The trainees varied in terms of their prior experience with casting and knowledge of clubfoot anatomy and the complete Ponseti method. Between trainee disciplines, such as surgeons versus physical therapists, no uniform trends were observed regarding casting familiarity or use. In some clinics, the physical therapist would cast, in others the doctor or surgeon would cast. However, the trainers were able to quickly recognize those trainees who were casting regularly as they adapted more readily to the nuance of the Ponseti method casting.
The survey findings reveal an ongoing need for the education of parents as they embark upon the Ponseti method treatment course; problems were reported with follow up and the distances to travel for review. These findings are similar to those reported in other developing countries where the Ponseti method has been introduced and challenge the Western “patient attends the doctor” model of access to care [13, 15]. The repeated comments from the trainees surveyed emphasizes the need for “education at a grassroots level” for parents to understand and participate in the lengthy Ponseti method. This seems to be essential if relapses due to incomplete treatment courses are to be reduced.

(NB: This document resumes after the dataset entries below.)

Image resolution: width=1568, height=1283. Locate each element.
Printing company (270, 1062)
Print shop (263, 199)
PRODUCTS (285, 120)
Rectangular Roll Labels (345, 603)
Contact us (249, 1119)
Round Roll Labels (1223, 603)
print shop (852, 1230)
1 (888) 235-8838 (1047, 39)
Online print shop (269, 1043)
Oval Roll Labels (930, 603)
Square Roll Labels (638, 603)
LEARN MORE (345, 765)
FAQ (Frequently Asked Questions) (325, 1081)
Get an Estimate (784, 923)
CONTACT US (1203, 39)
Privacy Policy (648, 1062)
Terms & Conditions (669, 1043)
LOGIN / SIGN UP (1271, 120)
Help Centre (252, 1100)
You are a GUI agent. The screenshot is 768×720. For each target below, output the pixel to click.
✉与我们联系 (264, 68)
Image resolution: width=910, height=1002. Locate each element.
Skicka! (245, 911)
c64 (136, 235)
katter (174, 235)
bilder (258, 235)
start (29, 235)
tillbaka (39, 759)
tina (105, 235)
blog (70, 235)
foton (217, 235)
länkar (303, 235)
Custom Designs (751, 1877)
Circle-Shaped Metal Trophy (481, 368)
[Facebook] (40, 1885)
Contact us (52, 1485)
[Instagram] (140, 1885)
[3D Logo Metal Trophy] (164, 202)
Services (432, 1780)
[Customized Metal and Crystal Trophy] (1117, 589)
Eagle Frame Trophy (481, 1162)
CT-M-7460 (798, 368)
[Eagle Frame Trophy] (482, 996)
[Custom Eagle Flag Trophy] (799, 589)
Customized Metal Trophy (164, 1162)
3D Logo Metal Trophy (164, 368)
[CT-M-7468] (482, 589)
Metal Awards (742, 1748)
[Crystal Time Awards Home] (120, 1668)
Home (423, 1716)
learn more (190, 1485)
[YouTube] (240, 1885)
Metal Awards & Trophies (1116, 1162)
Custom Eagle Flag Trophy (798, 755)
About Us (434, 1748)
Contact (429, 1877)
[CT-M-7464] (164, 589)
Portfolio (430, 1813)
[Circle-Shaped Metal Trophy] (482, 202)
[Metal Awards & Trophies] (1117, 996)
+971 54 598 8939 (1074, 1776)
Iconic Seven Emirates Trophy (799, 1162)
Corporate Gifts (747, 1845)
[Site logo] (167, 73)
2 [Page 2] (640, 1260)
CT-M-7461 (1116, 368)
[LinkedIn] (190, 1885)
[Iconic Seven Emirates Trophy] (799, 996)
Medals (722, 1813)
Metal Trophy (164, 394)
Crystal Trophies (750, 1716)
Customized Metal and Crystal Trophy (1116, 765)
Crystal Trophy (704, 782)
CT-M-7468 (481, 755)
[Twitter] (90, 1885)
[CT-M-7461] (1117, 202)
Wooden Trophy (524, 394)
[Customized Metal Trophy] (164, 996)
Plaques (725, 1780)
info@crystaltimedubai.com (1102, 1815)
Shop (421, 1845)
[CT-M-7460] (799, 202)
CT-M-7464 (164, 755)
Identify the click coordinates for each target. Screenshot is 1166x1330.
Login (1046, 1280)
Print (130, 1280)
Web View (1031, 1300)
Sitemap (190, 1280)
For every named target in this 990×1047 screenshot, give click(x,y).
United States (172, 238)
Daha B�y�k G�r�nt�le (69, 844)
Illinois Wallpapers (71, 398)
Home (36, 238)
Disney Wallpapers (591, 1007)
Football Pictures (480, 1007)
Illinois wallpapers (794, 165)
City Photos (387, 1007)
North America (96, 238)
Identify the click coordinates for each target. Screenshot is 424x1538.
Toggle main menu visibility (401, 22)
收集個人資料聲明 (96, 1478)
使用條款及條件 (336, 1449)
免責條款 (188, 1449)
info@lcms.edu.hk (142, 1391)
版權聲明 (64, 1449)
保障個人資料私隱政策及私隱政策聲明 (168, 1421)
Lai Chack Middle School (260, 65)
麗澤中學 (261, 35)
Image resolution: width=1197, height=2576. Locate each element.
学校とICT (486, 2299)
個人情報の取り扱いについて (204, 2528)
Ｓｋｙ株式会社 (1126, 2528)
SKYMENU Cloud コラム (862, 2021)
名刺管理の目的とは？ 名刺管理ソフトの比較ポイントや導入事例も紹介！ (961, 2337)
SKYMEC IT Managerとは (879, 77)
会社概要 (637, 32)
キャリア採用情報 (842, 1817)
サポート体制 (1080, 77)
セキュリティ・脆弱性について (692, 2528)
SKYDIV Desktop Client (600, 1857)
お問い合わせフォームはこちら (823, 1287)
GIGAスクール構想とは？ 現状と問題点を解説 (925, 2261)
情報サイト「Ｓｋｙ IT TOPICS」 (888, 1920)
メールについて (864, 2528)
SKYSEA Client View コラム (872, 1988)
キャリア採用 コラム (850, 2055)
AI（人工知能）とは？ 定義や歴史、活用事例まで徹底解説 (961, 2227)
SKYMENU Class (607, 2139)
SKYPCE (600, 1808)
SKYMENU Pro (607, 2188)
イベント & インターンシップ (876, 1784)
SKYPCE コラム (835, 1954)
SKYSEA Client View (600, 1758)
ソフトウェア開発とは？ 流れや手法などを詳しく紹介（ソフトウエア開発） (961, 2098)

There were a number of possible confounding factors with this evaluation survey. Firstly, the questionnaire itself was developed conveniently and pragmatically rather than methodically. As a result, it cannot be seen as a reliable nor necessarily valid instrument of measure. While due care was taken, there were multiple translations involved in the evaluation process: from the original English language draft to the distributed Vietnamese language version; from the Vietnamese language completed surveys to English language data entry and analysis.
Conclusion
This limited evaluation of the ICRC–SFD training program to implement the Ponseti method for management of infant clubfoot deformity in south Vietnam revealed a good uptake and continued use of the technique at 12 or more months post-training. The longer term effectiveness of this program will be indicated when/if reduction in clubfoot surgical procedures continues, as is tentatively reported. A more objective and future stage assessment of the clubfeet corrected via the Ponseti method and the associated gait function and foot comfort would be beneficial.
Footnotes
Acknowledgments
The author wishes to acknowledge all members of the Ponseti method training team: Leo Gasser and Miguel Fernandos, International Committee of Red Cross, Ho Chinh Minh City, Vietnam; Do Van Thanh and Karin Eberle, Da Nang Orthopedic and Rehabilitation Centre, Da Nang City, Vietnam; Paul Wade, Australasian College of Surgical Podiatrists, Adelaide, Australia.
Course training materials and the questionnaire are available upon request.
The author declares there are no conflicts of interest and agrees to the journal reviewing primary data if requested.